Some of the most expansive regulatory initiatives have been undertaken in the name of “secret science”: scientific research unavailable to the public the regulations inhibit. But Scott Pruitt has the so-called “Party of Science” livid and environmentalists scared stiff with plans to expose this “science” through more transparency, thus potentially ending the EPA’s reign on environmental tyranny.
A proposed rule announced a week ago by Scott Pruitt the of the Environmental Protection Agency, and blasted by the mainstream media, is intended to bring much-needed transparency to agency rule-making. The environmental lobby is terrified about the proposal, even though it aligns perfectly with its long-held commitment to the public’s “right to know” principle. Basically, the EPA writes rules and regulations the public is forced to adhere to based on “science” that the public is also not allowed to see. Pruitt plans to change that.
The proposed regulation would require the EPA to ensure that the scientific data and research models “pivotal” to significant regulation are “publicly available in a manner sufficient for validation and analysis.”
Many mainstream media outlets claim that this new rule would “undermine” climate science. But that only happens if the science used to enforce new regulations and taxes is junk science (in which case, it should be undermined), so what is there to worry about? Plenty if your religion is climate change:
Despite existing rules on government use of scientific research, federal agencies routinely mask politically driven regulations as scientifically-based imperatives. The supposed science underlying these rules is often hidden from the general public and unavailable for vetting by experts. But credible science and transparency are necessary elements of sound policy.
The opposition from greens and much of the media greeting Pruitt’s announcement is, frankly, hypocritical in the extreme. Opponents claim that the EPA’s regulatory power would be unduly restricted if the agency is forced to reveal the scientific data and research methodologies used in rule-making.
Despite the “science” used to declare climate change such a human problem that taxes and job debilitating regulations be enforced already much-known as “junk,” Pruitt intends to let everyone know that they’ve been duped in order to be treated like cash cows and government slaves.
Some claim that research subjects’ privacy would be violated, but that is disingenuous and completely groundless.

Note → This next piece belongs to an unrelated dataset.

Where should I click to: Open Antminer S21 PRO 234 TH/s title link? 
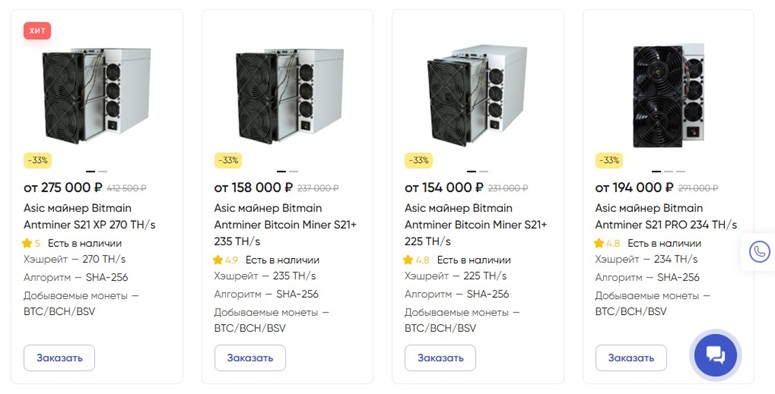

Researchers routinely scrub identifying information when aggregating data for analysis and personal information is not even relevant in agency rule-making.
The proposed rule is not radical, in fact, it’s taking a bite from totalitarianism, yet you’ve got a huge population of sleeping sheep who would simply rather be told what to do than actually read any kind of research (or lack thereof) that leads to their own oppression.
Even though Pruitt’s proposals are directly in-line with the EPA’s long-held commitment to supporting the public’s “right to know,” the greenies on the left are apparently avert to positive change – especially when it comes from an appointee of President Donald Trump.
According to reports, the changes will require the EPA to make public all scientific data and research models that are “pivotal” to a major regulatory decision. In other words, when the EPA wants to change something that will affect average Americans in a major way, it will now have to prove, using science, that the decision is necessary and justified.
But climate fanatics who have long been used to simply making declarations about science without any evidence claim that this newfound transparency at the EPA will “undermine” climate science. They would rather have decisions pertaining to climate change be made in EPA backrooms without public purview, in other words.
“Despite existing rules on government use of scientific research, federal agencies routinely mask politically driven regulations as scientifically-based imperatives,” writes Diane Katz for The Heritage Foundation.
“The supposed science underlying these rules is often hidden from the general public and unavailable for vetting by experts. But credible science and transparency are necessary elements of sound policy.”
Many will find this vehement opposition to climate transparency by the left hilariously ironic and hypocritical, seeing as how liberals are constantly droning on about how conservatives are supposedly the party of secrecy and “climate denial.” If climate dogma as the left insists is undeniably true, then what are they afraid of when it comes to making climate science public?
After all, since climate policies that involve massive global taxation plans and major restrictions on people’s use of vehicles and other “carbon polluters” are decided upon, at least in part, by the EPA, shouldn’t the public that’s affected by such rules at least get the chance to take a look at the rationale behind it all?
Not according to liberals. They would rather give the EPA free reign to scheme out new public policy in private, using whatever criteria it wishes in doing so – which is completely incongruent with the standards of openness that one would expect in a constitutional republic that’s operated by and for the everyday man and woman.
But again, what the liberal left claims to stand for – human rights, transparency in government, and sound public policy – doesn’t match what the liberal left actually stands for – human slavery, secrecy in government, and special interest public policy.
“The opposition from greens and much of the media greeting Pruitt’s announcement is, frankly, hypocritical in the extreme,” adds Katz. “Opponents claim that the EPA’s regulatory power would be unduly restricted if the agency is forced to reveal the scientific data and research methodologies used in rule-making.”
“But that is precisely the point. The EPA should no longer enjoy free rein to impose major regulations based on studies that are unavailable for public scrutiny.”